Nevertheless, wheat yield will be at the three-year average. Traditionally, precipitation (or its absence) in April-May will force adjusting the forecast.

The early arrival of spring is a very important factor requiring thorough monitoring. In 2008 and 2013, the early onset of warmth provoked yield hikes – something of this kind may significantly modify Ukrainian and the Black Sea wheat S/D for next season.

The share of barley in spring plantings is expected to shrink in favor of corn. For most of the 2019/20 season, corn looked much more profitable. However, following the crude oil price decline and the decrease in corn demand from the bioethanol industry, the corn advantageous are no longer so evident now.

UkrAgroConsult: What might be expected in the grain and oilseed price behavior after harvest and later in the fall?

Sergey Feofilov: In fact, this question is about forward contracts and is vitally important for farmers: when to sell their grains – now (and fixing the price) or in 4-6 weeks? And I suppose is never answered properly.

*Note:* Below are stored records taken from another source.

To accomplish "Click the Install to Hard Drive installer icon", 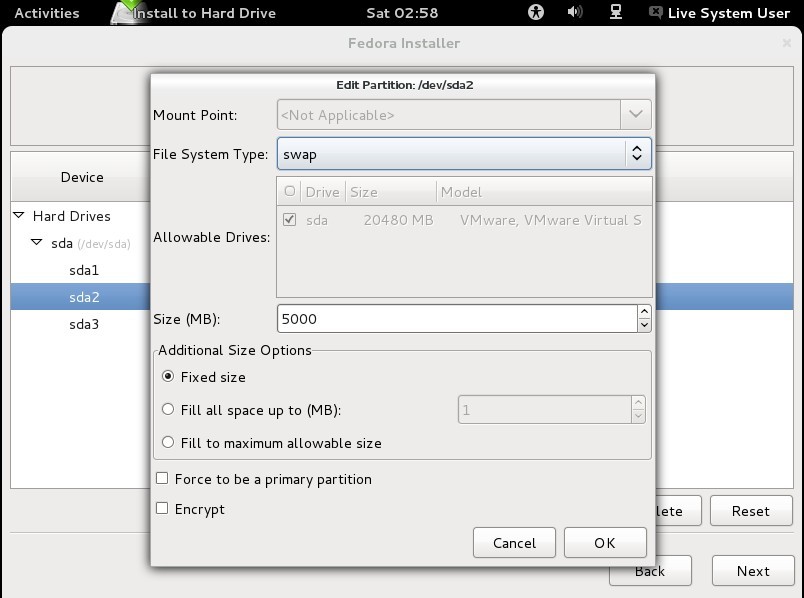I will click(125, 13).
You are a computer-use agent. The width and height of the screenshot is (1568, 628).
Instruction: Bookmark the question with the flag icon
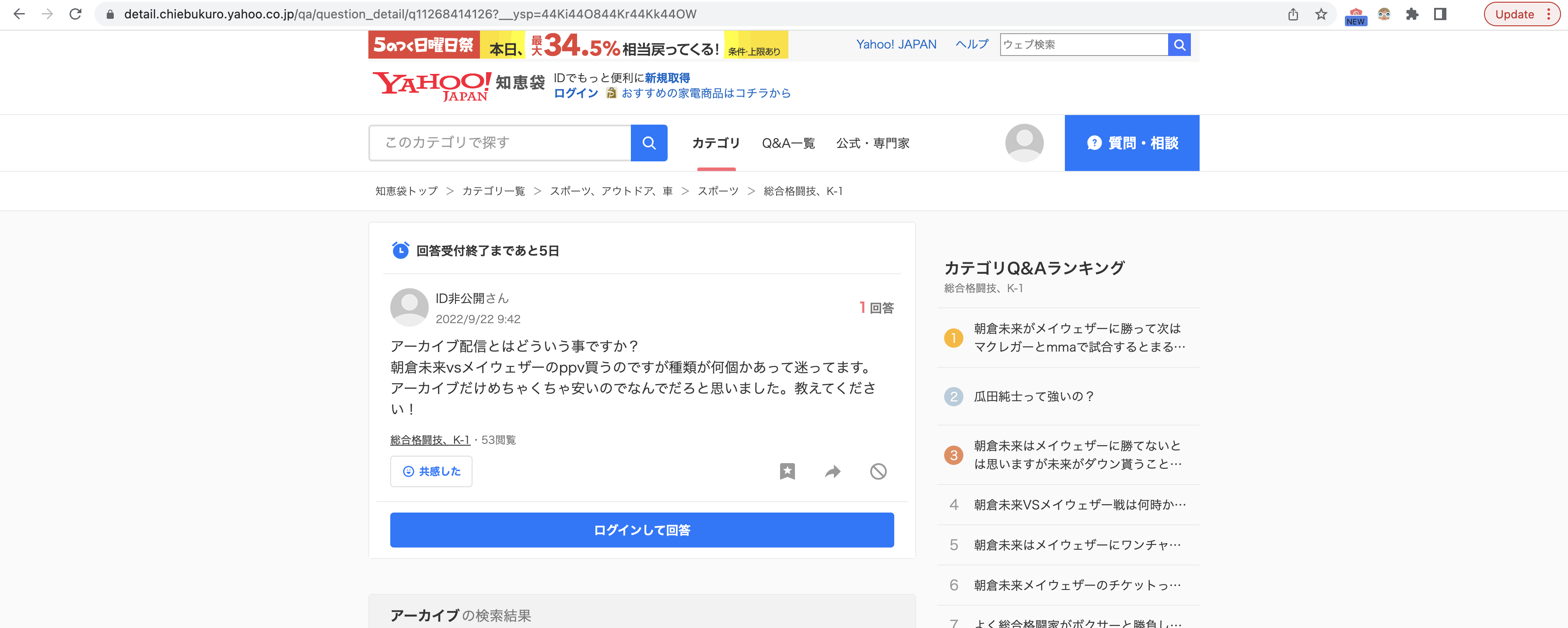click(x=787, y=471)
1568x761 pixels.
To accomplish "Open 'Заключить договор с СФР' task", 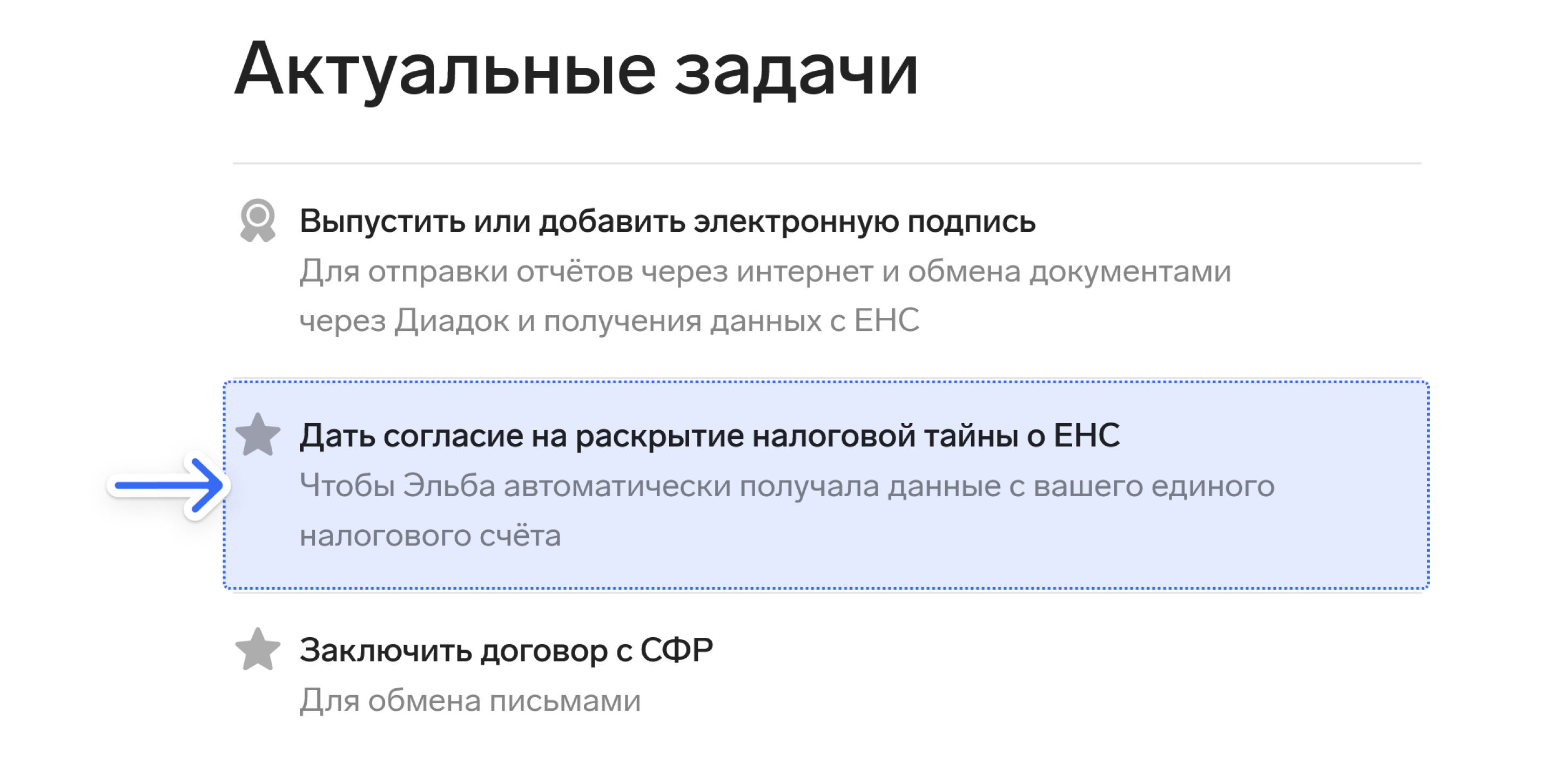I will tap(506, 650).
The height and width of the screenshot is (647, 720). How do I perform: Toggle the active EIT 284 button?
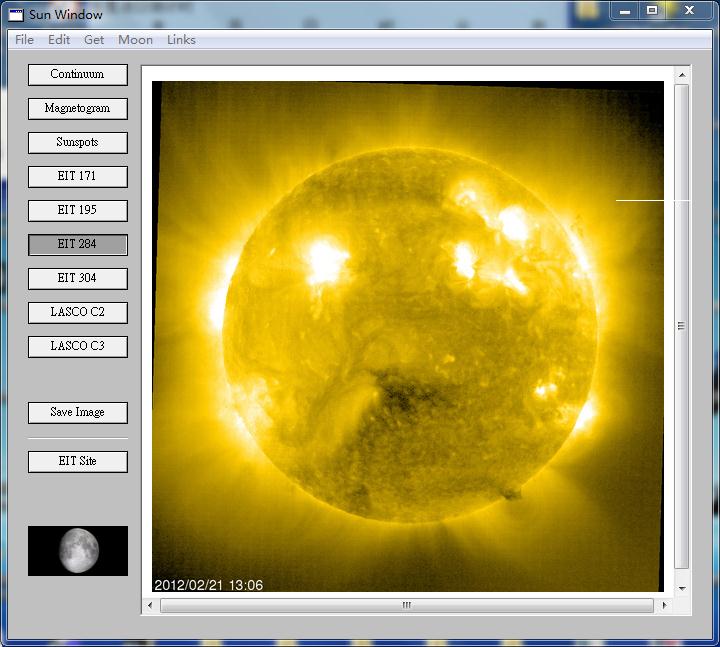[x=78, y=245]

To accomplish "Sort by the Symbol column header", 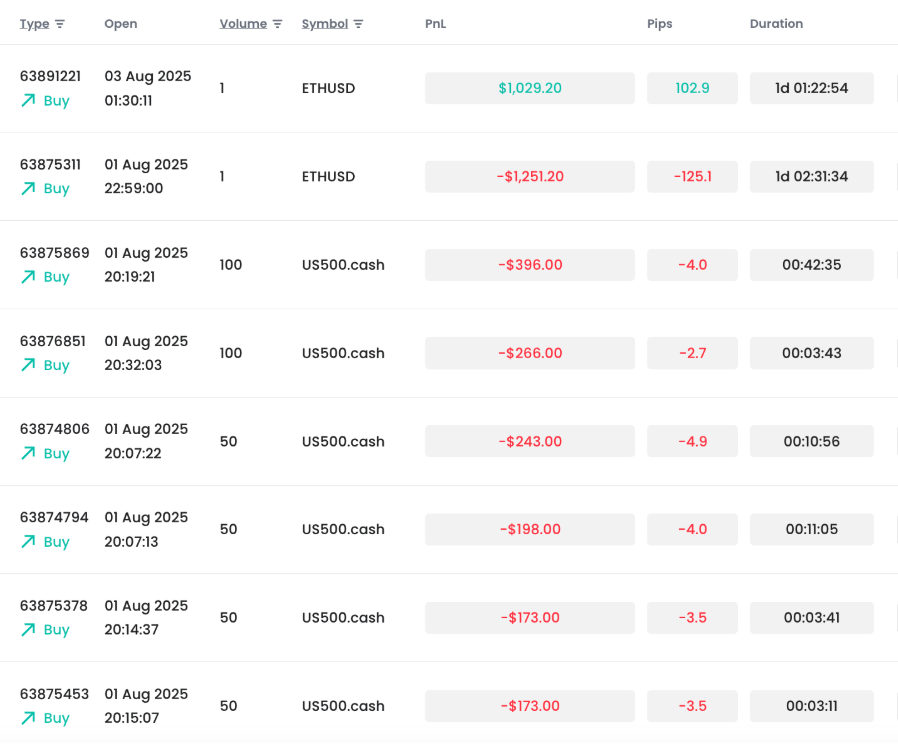I will pos(325,23).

We would advise to take into consideration uncertainty in both grain demand and supply – too many factors will change for the next 6-8 weeks.

The situation as of today: wheat sales have recovered, traders and exporters are receiving calls from farmers. The reasons include growth in FOB values and hryvnia devaluation.

We are sure that wheat prices keep climbing in the near term. In view of the coronavirus, demand for flour and groats has risen not only in Ukraine. Domestic demand in European and African countries is up as well. On the other hand, international logistics face problems. For instance, vessels visited Italian ports must be quarantined for two weeks. This reduces freight availability, hampering spot deliveries to the very Africa, and pushes prices up.

Pressure of fundamentals is also on the rise. U.S. winter wheat plantings are lower, crop conditions in Europe are relatively worse than averages. The interest in Black Sea wheat outlook is increasing, this might be long term trend. UkrAgroConsult thoroughly monitors global and regional wheat S/D.

A different situation is in the corn market, where prices are in many ways tied to crude oil values, indirectly through ethanol/biofuels. Next year Ukraine may expand corn acreage, but U.S. farmers are going to do the same. So what conclusions anyone might make considering these intentions?  Especially if crude oil remains cheap. A very similar situation was in barley market two years ago: strong prices promoted growing supply while market capacity/demand remained stable.

Thanks for your attention! We are waiting for your questions and suggestions.